[BEGIN]
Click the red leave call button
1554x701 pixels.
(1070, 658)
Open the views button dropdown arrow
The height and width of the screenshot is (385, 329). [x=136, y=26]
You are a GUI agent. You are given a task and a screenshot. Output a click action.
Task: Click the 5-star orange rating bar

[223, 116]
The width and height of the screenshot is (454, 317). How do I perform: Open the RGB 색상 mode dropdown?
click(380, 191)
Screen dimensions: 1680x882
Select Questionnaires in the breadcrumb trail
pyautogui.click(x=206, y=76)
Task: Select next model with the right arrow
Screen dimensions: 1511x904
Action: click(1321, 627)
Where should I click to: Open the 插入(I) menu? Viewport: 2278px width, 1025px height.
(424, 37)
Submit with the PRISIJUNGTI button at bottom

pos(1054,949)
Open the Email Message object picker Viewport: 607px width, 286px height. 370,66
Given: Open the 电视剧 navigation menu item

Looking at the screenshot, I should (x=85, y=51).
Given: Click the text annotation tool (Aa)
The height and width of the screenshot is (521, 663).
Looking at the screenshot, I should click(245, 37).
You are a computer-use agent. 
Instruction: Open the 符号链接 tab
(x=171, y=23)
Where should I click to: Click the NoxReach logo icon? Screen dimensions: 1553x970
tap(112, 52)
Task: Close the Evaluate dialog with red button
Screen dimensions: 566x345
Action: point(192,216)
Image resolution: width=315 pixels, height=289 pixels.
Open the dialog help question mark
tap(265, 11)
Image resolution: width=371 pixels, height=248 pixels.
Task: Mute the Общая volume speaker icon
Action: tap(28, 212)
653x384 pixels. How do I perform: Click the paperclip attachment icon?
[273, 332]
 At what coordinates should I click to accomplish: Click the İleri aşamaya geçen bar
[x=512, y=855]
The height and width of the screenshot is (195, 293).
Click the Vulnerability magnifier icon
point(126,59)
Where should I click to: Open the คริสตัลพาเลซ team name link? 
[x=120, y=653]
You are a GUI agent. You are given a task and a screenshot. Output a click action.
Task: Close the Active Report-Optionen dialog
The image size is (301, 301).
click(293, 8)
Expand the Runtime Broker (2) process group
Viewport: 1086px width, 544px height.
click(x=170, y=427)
[END]
(What the exercise asks) Set out every line of the records above as a JSON list of strings, one string per line, omitting blank lines.

(Answer to this task)
[
  "Click the red leave call button",
  "1554x701 pixels.",
  "(1070, 658)",
  "Open the views button dropdown arrow",
  "The height and width of the screenshot is (385, 329). [x=136, y=26]",
  "You are a GUI agent. You are given a task and a screenshot. Output a click action.",
  "Task: Click the 5-star orange rating bar",
  "[223, 116]",
  "The width and height of the screenshot is (454, 317). How do I perform: Open the RGB 색상 mode dropdown?",
  "click(380, 191)",
  "Screen dimensions: 1680x882",
  "Select Questionnaires in the breadcrumb trail",
  "pyautogui.click(x=206, y=76)",
  "Task: Select next model with the right arrow",
  "Screen dimensions: 1511x904",
  "Action: click(1321, 627)",
  "Where should I click to: Open the 插入(I) menu? Viewport: 2278px width, 1025px height.",
  "(424, 37)",
  "Submit with the PRISIJUNGTI button at bottom",
  "pos(1054,949)",
  "Open the Email Message object picker Viewport: 607px width, 286px height. 370,66",
  "Given: Open the 电视剧 navigation menu item",
  "Looking at the screenshot, I should (x=85, y=51).",
  "Given: Click the text annotation tool (Aa)",
  "The height and width of the screenshot is (521, 663).",
  "Looking at the screenshot, I should click(245, 37).",
  "You are a computer-use agent. ",
  "Instruction: Open the 符号链接 tab",
  "(x=171, y=23)",
  "Where should I click to: Click the NoxReach logo icon? Screen dimensions: 1553x970",
  "tap(112, 52)",
  "Task: Close the Evaluate dialog with red button",
  "Screen dimensions: 566x345",
  "Action: point(192,216)",
  "Image resolution: width=315 pixels, height=289 pixels.",
  "Open the dialog help question mark",
  "tap(265, 11)",
  "Image resolution: width=371 pixels, height=248 pixels.",
  "Task: Mute the Общая volume speaker icon",
  "Action: tap(28, 212)",
  "653x384 pixels. How do I perform: Click the paperclip attachment icon?",
  "[273, 332]",
  " At what coordinates should I click to accomplish: Click the İleri aşamaya geçen bar",
  "[x=512, y=855]",
  "The height and width of the screenshot is (195, 293).",
  "Click the Vulnerability magnifier icon",
  "point(126,59)",
  "Where should I click to: Open the คริสตัลพาเลซ team name link? ",
  "[x=120, y=653]",
  "You are a GUI agent. You are given a task and a screenshot. Output a click action.",
  "Task: Close the Active Report-Optionen dialog",
  "The image size is (301, 301).",
  "click(293, 8)",
  "Expand the Runtime Broker (2) process group",
  "Viewport: 1086px width, 544px height.",
  "click(x=170, y=427)"
]